Marie-Ange Bouchard: la femme qui a brisé l’isolement des aînés
Le 9 juillet 2026 marque le 25e anniversaire du décès de la fondatrice du mouvement de l’Âge d’Or au Québec
Certaines personnes changent une communauté.
D’autres changent une société entière.
Marie-Ange Bouchard fait partie de ces femmes dont l’héritage continue encore aujourd’hui de toucher des centaines de milliers de personnes à travers le Québec.
Le 9 juillet 2026 marque le 25e anniversaire de son décès. Pour nous, à la FADOQ Région Rive-Sud-Suroît, cet anniversaire est l’occasion de rendre hommage à une femme profondément engagée, visionnaire et tournée vers les autres.
Une femme qui a refusé d’accepter que les personnes aînées vieillissent dans la solitude.
Une vie tournée vers les autres
Née à Sherbrooke le 25 mars 1908, Marie-Ange Bouchard mène d’abord une carrière en enseignement, puis en journalisme.
Curieuse et engagée, elle poursuit ensuite des études en travail social à l’Université de Montréal. Son parcours l’amène rapidement auprès des personnes les plus vulnérables.
Au début des années 1960, elle découvre une réalité qui la bouleverse: de nombreux aînés vivent seuls, isolés et sans véritable réseau social.
À cette époque, peu de ressources existent pour les personnes retraitées. Le Québec traverse de grands changements sociaux, mais les aînés demeurent souvent invisibles.
Marie-Ange Bouchard décide alors d’agir.
1962: la naissance d’un mouvement historique
Le 3 mars 1962, à Saint-Jean-sur-Richelieu, elle réunit un premier groupe d’hommes retraités afin de créer un lieu de rencontres, d’échanges et d’entraide.
Le club porte un nom devenu historique: « 3 fois 20 ».

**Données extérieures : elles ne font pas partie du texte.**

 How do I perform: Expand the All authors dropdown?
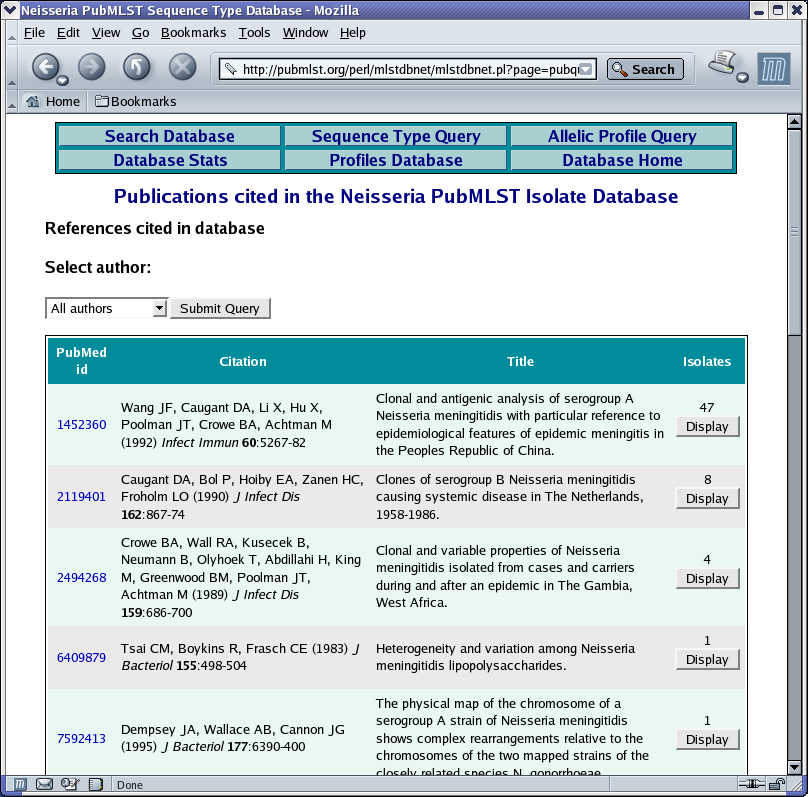click(x=106, y=308)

Sans le savoir, elle vient de fonder le premier club de l’Âge d’Or francophone en Amérique.
Son initiative naît en pleine Révolution tranquille, à une époque où la place des aînés dans la société évolue rapidement.
Son approche est nouvelle pour l’époque: créer un lieu inclusif, humain et ouvert à tous.
Le club est autonome, rassembleur et accessible. Rapidement, il devient mixte, ce qui ouvre davantage la porte aux femmes dans les clubs sociaux québécois.
Marie-Ange Bouchard ne voulait pas seulement organiser des activités.
Elle voulait redonner une place aux aînés dans la société.
Une vision qui dépasse son époque
Le mouvement connaît rapidement une croissance importante partout au Québec.
En 1970, la Fédération de l’Âge d’Or du Québec obtient sa charte provinciale. Quelques années plus tard, le mouvement compte déjà des centaines de clubs et des dizaines de milliers de membres.
Aujourd’hui, la FADOQ est devenu le plus grand regroupement de personnes de 50 ans et plus au Canada.
Derrière cette croissance se trouve une idée simple, mais puissante: vieillir ne devrait jamais rimer avec isolement.
Derrière chaque nouveau club, il y a surtout des personnes qui retrouvent un milieu de vie, des amitiés et un sentiment d’appartenance.
Un cœur ouvert aux autres
En 1992, lors d’une entrevue réalisée à Saint-Jean-sur-Richelieu, Marie-Ange Bouchard revient sur sa vie avec émotion et lucidité.
Sa voix est douce. Son regard sur les autres demeure profondément bienveillant.
Lorsqu’on lui demande quel message elle souhaite transmettre aux membres, sa réponse traverse encore les générations:
« Avoir un cœur ouvert aux autres, de maintenir sa curiosité intellectuelle jusqu’au dernier jour, d’essayer de comprendre les jeunes et de ne jamais couper les ponts entre les générations. »
Ces paroles résonnent toujours avec force aujourd’hui.
Elles nous rappellent l’importance des liens humains, du respect et de l’ouverture aux autres.
Un héritage qui vit encore aujourd’hui
Depuis plus de 60 ans, des milliers de bénévoles poursuivent l’œuvre amorcée par Marie-Ange Bouchard dans toutes les régions du Québec.
Chaque activité, chaque rencontre et chaque moment partagé entre membres portent encore un peu de cette vision rassembleuse.
À la FADOQ Région Rive-Sud-Suroît, nous sommes fiers de contribuer, nous aussi, à cette grande histoire collective.
Parce qu’au fond, l’héritage de Marie-Ange Bouchard ne se mesure pas seulement en nombre de clubs ou de membres.
Il se mesure dans les liens créés entre les personnes.
Et dans toutes celles et tous ceux qui, grâce à elle, se sont sentis un peu moins seuls.